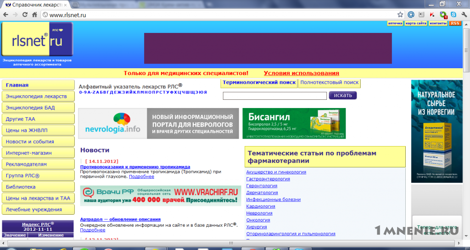Go to browser Home icon
This screenshot has height=250, width=470.
34,14
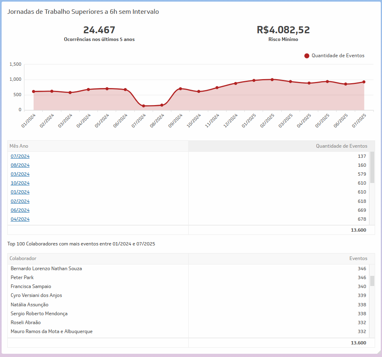Sort by Colaborador column header
Screen dimensions: 382x357
pos(23,258)
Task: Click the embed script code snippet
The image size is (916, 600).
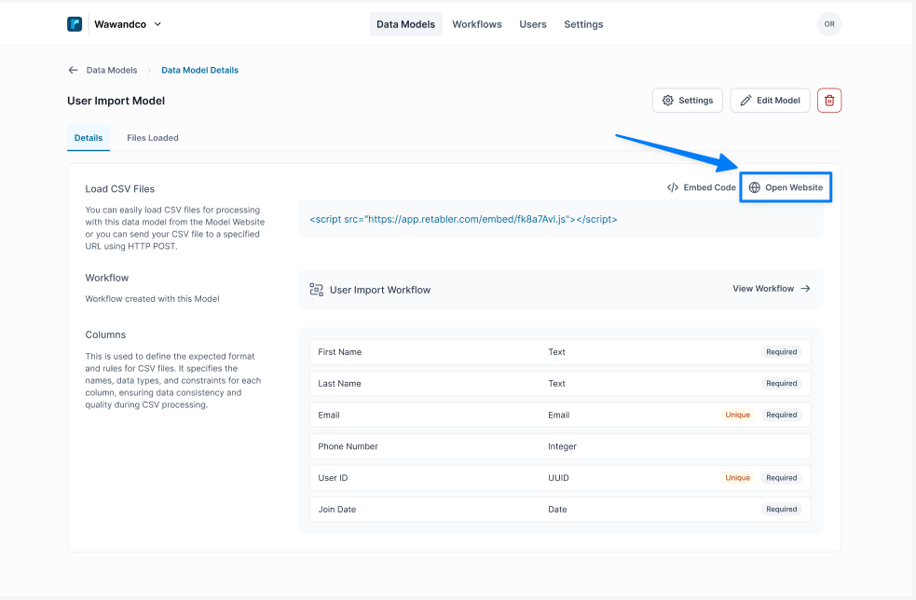Action: (x=463, y=220)
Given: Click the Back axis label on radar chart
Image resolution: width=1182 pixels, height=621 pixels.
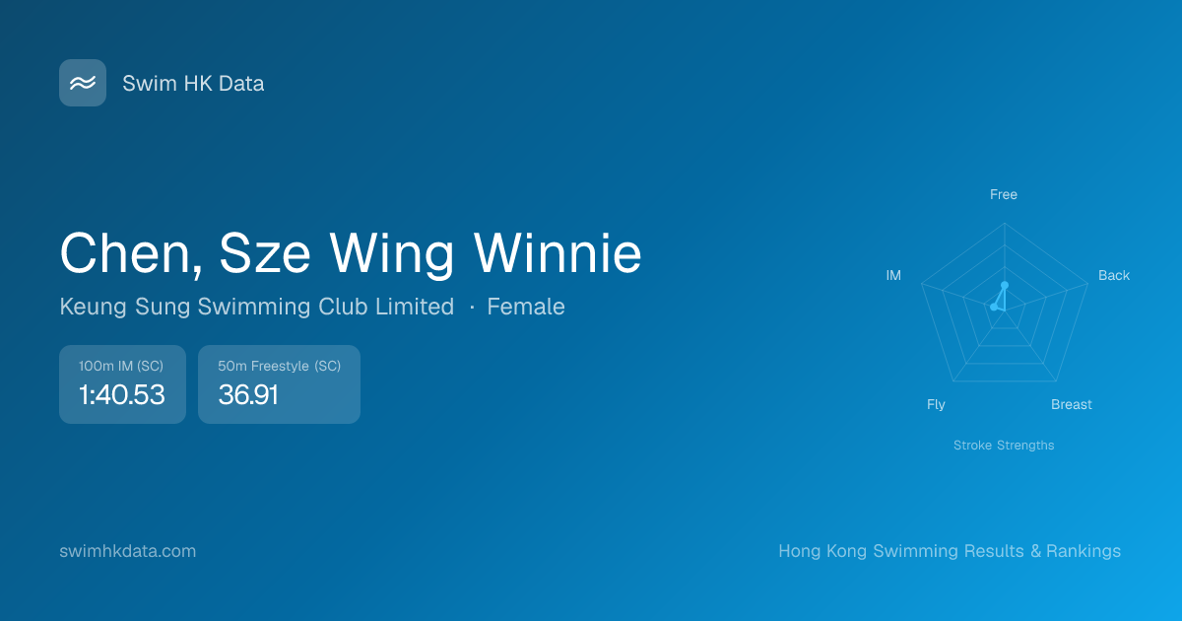Looking at the screenshot, I should (1114, 275).
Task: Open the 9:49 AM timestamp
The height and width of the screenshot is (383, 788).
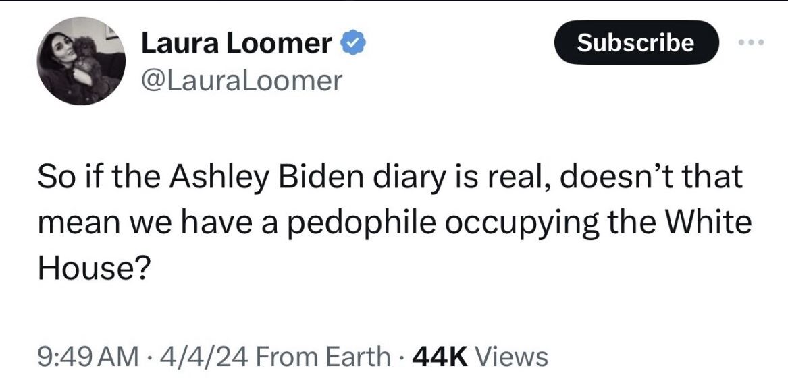Action: click(x=88, y=357)
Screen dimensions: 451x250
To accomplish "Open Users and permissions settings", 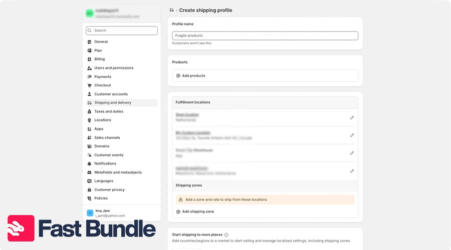I will 114,68.
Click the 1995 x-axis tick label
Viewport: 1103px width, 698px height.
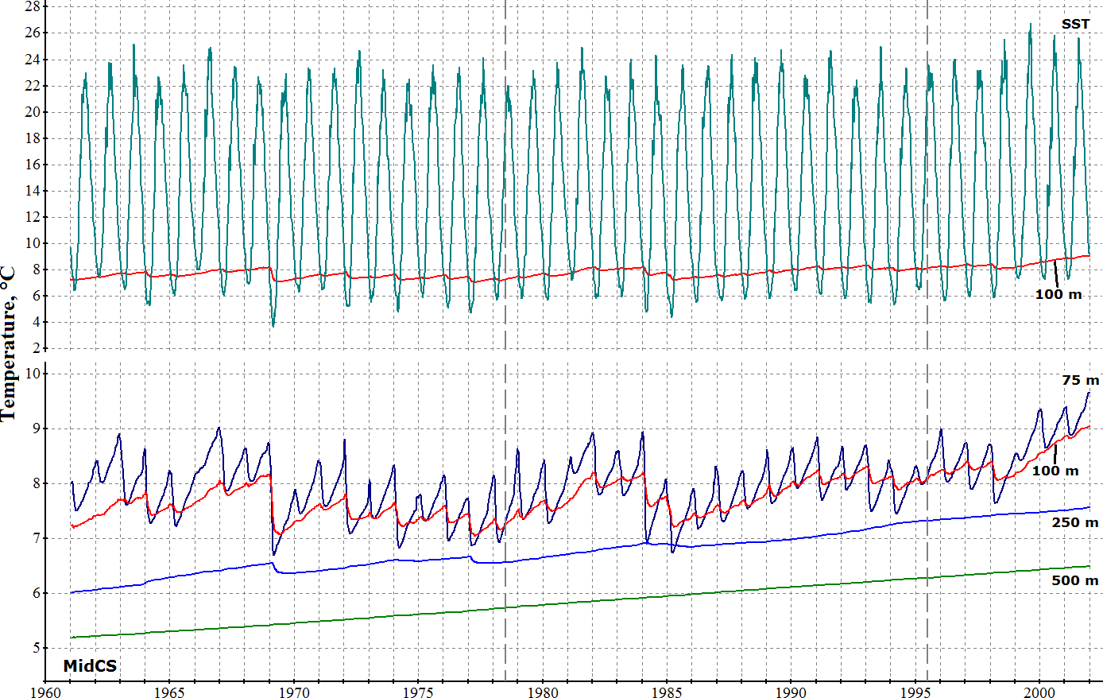click(916, 692)
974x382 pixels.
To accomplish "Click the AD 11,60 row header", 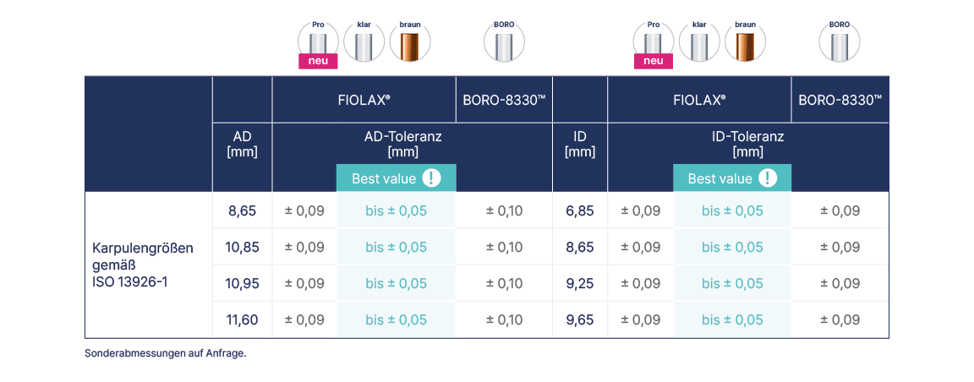I will coord(244,319).
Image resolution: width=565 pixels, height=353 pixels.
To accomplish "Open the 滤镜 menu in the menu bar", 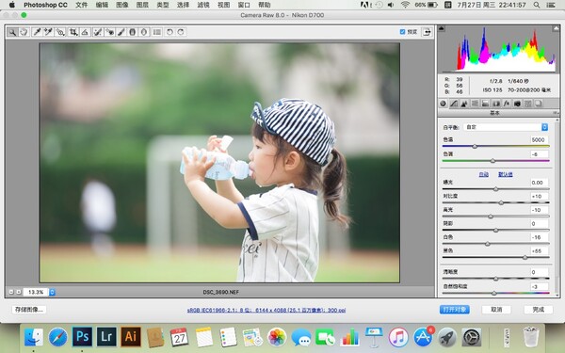I will click(x=203, y=5).
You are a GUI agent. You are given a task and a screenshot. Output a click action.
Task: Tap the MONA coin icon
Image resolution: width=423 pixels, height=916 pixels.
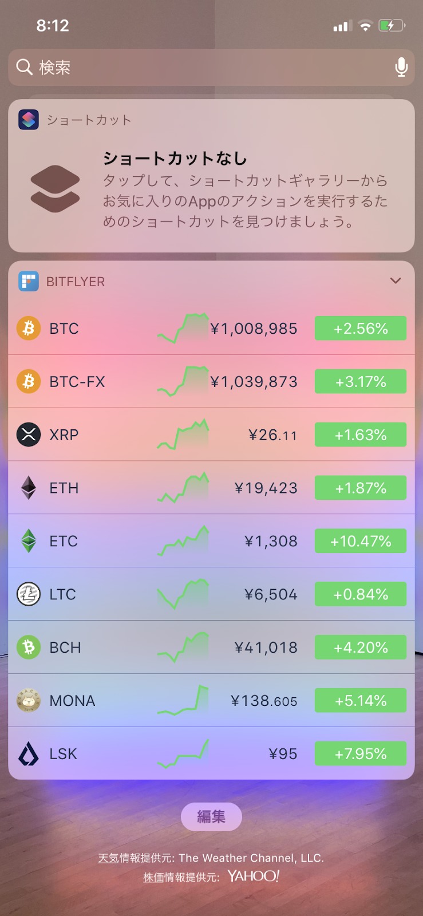[29, 700]
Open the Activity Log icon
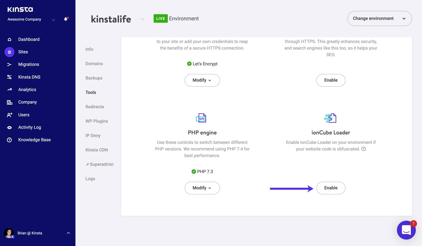The image size is (422, 246). click(9, 127)
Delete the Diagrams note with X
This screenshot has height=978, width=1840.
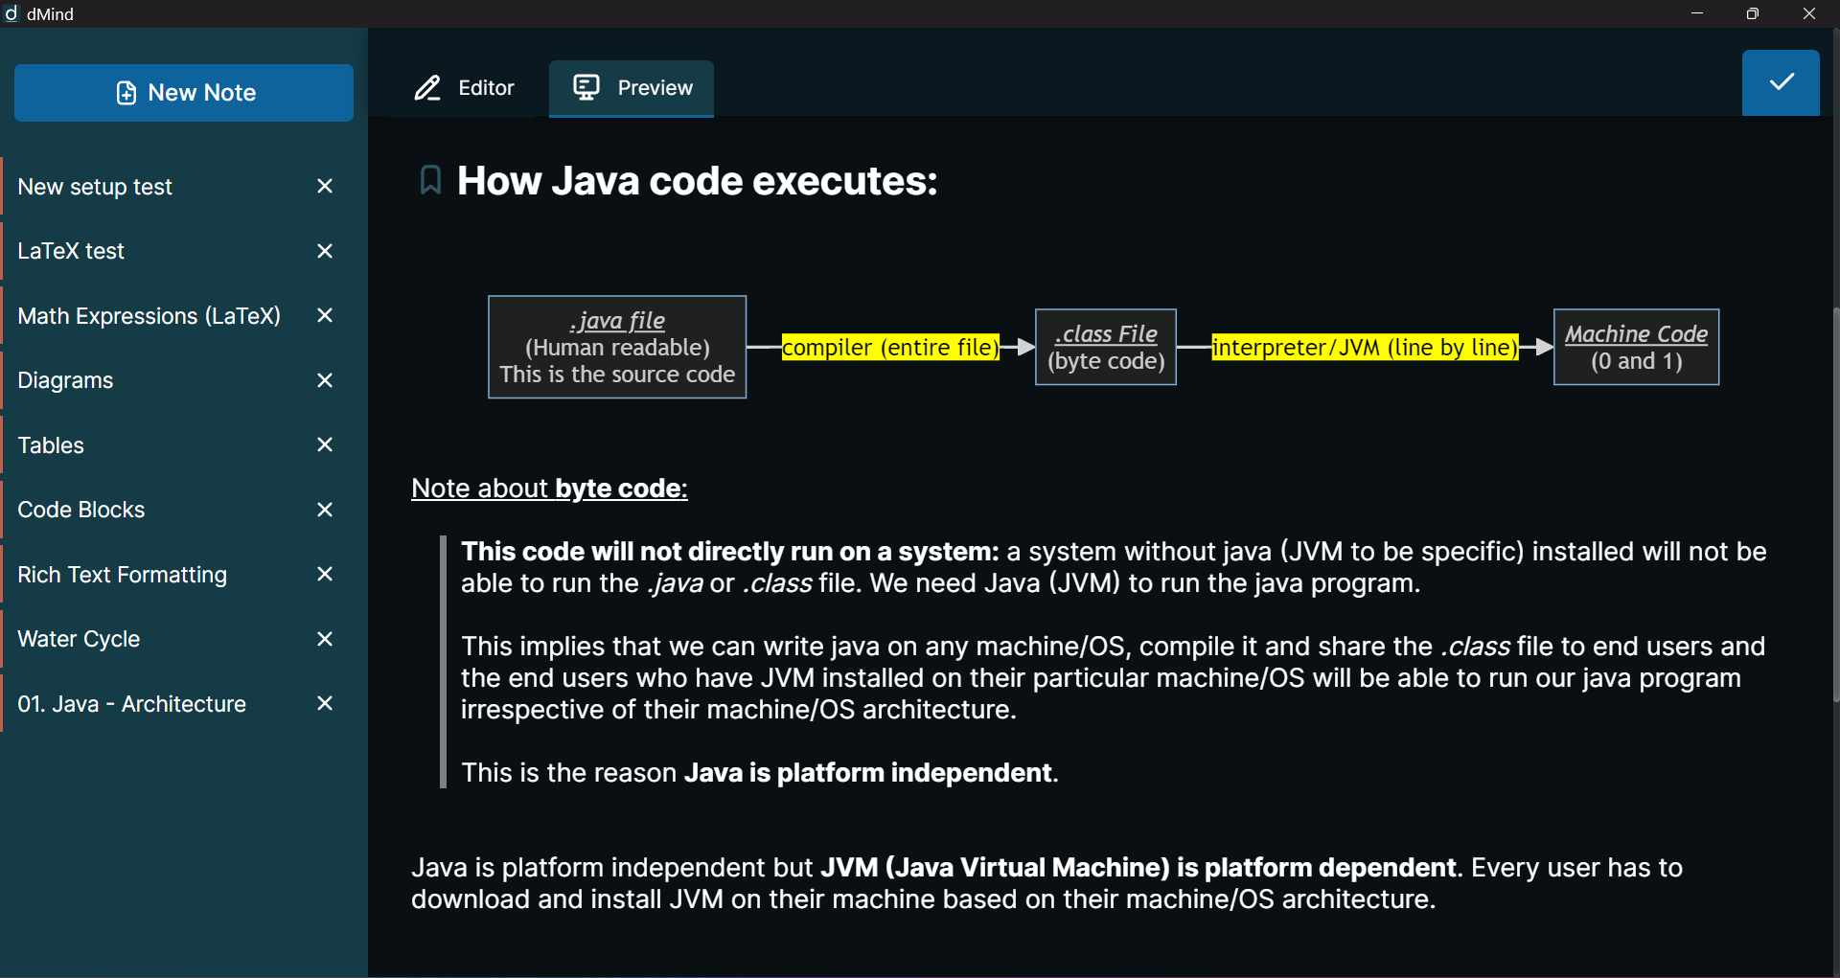pos(325,380)
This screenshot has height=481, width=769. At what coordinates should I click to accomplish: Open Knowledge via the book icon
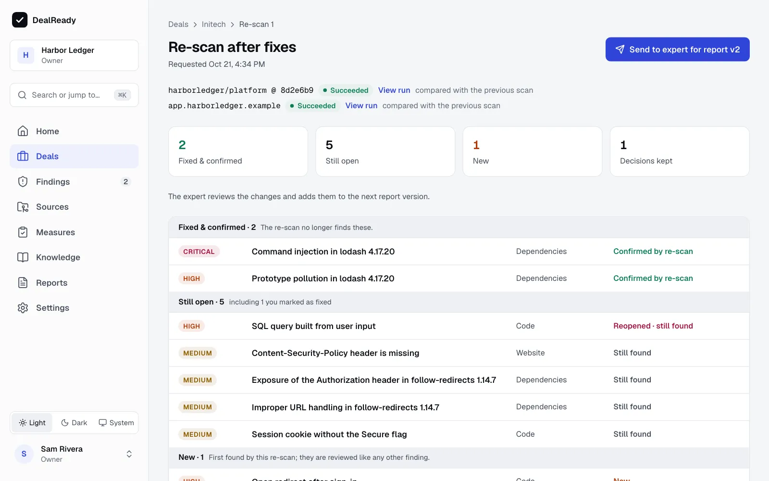coord(23,257)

--------

● Brief: State the number of lines in these entries where the word "axis" occurs, without any other words.

● Answer space: 2